-- WHAT IS REQUIRED --
In your copy, drop the images and return each record exactly as it stands.
== Segment start ==
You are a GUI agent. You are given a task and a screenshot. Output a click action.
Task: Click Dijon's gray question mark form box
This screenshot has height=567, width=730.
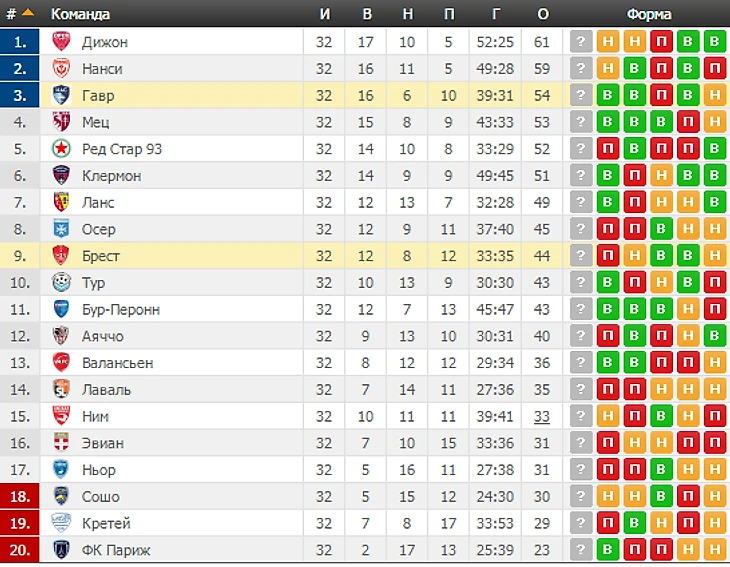click(x=580, y=42)
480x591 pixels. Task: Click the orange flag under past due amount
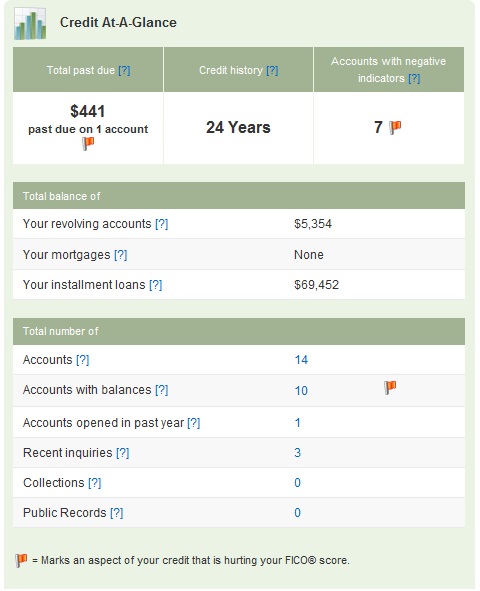coord(88,144)
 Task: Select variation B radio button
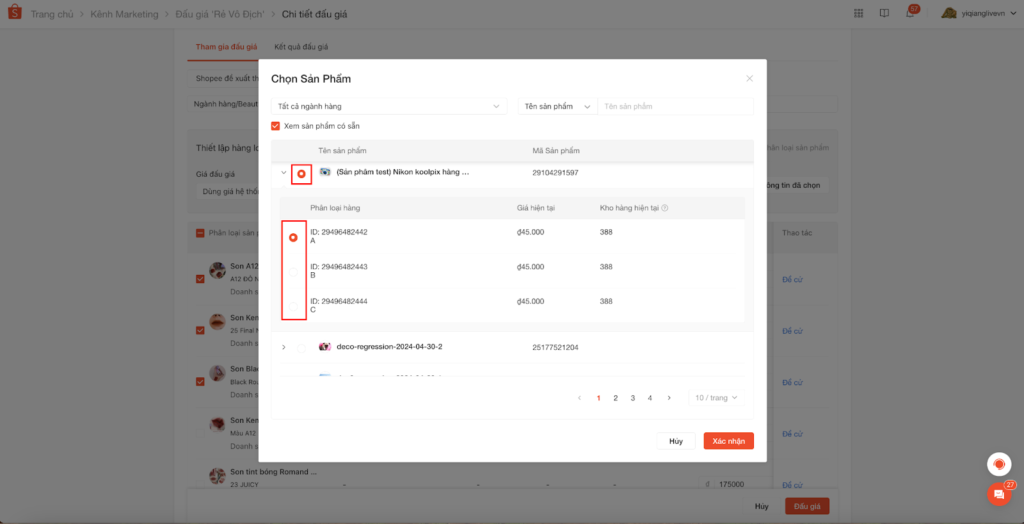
== Segment end ==
-- ANSWER AREA --
You are a GUI agent. You are given a task and a screenshot. Output a click action.
Task: Click Dijon's gray question mark form box
This screenshot has height=567, width=730.
click(x=580, y=42)
480x591 pixels. Task: Click the orange flag under past due amount
coord(88,144)
 Task: Select variation B radio button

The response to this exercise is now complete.